"You have assumed your father's debts?" I exclaimed. "That seems a needless penalty, Jack."

"My father and I are as one," said he gently. "It was fortunate for me in every way that I was not my father's partner. When I entered Holt & Co. he gave up everything to me. I have the entire business now, and it leaves me little unoccupied time."

"You are doing well, I trust."

"Reasonably well." I knew the look on his heavy, sombre face—a patient but combative look, powerful as Fate itself.

"Do you mind telling me the rest, Jack?" I asked after a time. "If it hurts you don't open your lips."

The veins in his forehead swelled a little, yet he neither flinched nor reddened. "I suppose," he answered, his voice a little less clear and distinct, "you allude to my engagement to Miss Lenox. It was broken off when these troubles came. We were to have been married a year ago in June, but I was not quite free to take her travelling, and it seemed her wish to wait. The wedding-day was quite fixed for a fortnight after the date of my poor father's sickness. Of course I offered her her freedom at once when I realized my scanty prospects of ensuring her a luxurious future. Naturally, everything was broken off. I am hampered by circumstances. I shall never feel myself free to live even in ordinary comfort until my father's debts are paid to the last penny. My first duty is to my father and mother. My sisters are all married, have large families, and, above all, have lost the home feeling. We three are alone in the world in our reverses. When you see our home, Floyd, you won't wonder that I could not ask Georgy to come to it."

"But would she have come, Jack?" I stammered. "Was she faithful to you? would she not wait for you?"

"Georgy is not romantic," he said kindly, "and has not been brought up in a school which inspires the tenderest feelings. I should never have expected that sort of devotion from her, nor am I one to inspire it. I knew at once when the dark days came that everything was over.

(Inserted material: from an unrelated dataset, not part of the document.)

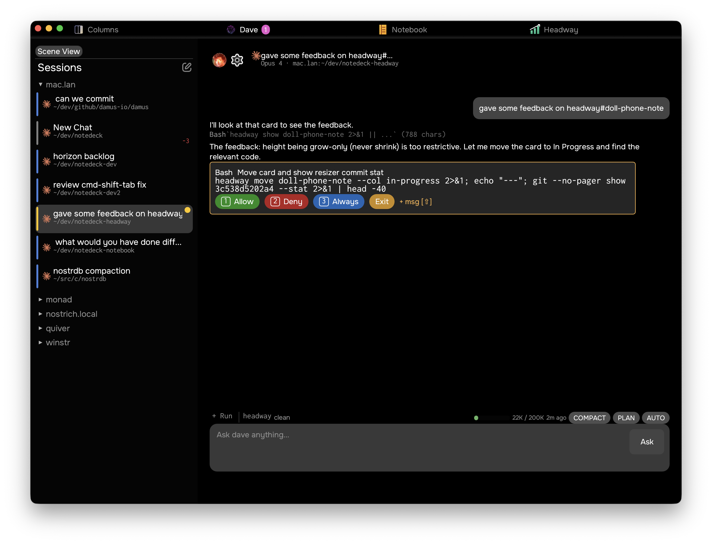This screenshot has height=544, width=712.
Task: Click the Columns layout icon
Action: tap(79, 29)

Blow after blow had struck me: just at that time that she should desert me was but one blow the more."

I threw my arm about him in the old way, but he did not turn now and smile into my face as when we were boys. This gloom was not so easily dispelled.

He himself ended the silence that I could not bring myself to break. "I have heard of a divided duty, but I can have no doubts, no dilemmas, as to mine. I believe that I am not fanciful—that I see realities just as they are. If ever man found work lying close to his hands, I have found it. If ever an entire and undivided responsibility rested upon human creature, it is mine. Every instinct of my heart, every decision of my intellect, alike shows me that my duty lies in the path which I am treading. Nobody on earth, nobody but God, knows just exactly what I have felt the few past months. I couldn't write to you and Harry. Life had always been a pleasant thing to me. My father was not a lovable man, nor was he in his home all that a son longs for in a father. Still, he was rich and respected; he represented a beneficent financial power; he controlled many interests, developed resources, carried out schemes which were useful alike to poor and rich. I used to be proud to hear it said, 'That is young Holt, son of Adam Holt of the —— Mills.' Now I am obliged to bear with meekness, when he is called dishonest, when he is classed with those who have suffered the punishment of convicted felons, when his pitiful infirmity of body and mind is sneered at. We are living in our house as transient guests: as soon as it can be sold we shall seek some humbler shelter. The pleasant household ways are all gone: everything that used to gladden our eyes has been carried away. My mother's eyes rest nowhere save on my father's face or mine: she cannot look at the bare places in the house, for she thinks too much then of her great calamity. All these are troubles which cut me deep: you don't know, Floyd, how disgrace burns into the soul—worse than bereavement, worse than death. I have been bereaved of all, and I seem to have tasted the bitterness of a thousand deaths. Still"—he turned abruptly and looked me in the eyes with a stiff white face—"there are times when I feel but one loss. There is strength in me, and, please God, by and by I shall shape things to their right ends again; but this other loss! I don't need to tell you," he went on huskily, "how above and beyond all other objects on earth Georgy Lenox has been to me. At times, retrievement, success, unsullied honor, all seem to me as nothing, since she is not to be at the end of them."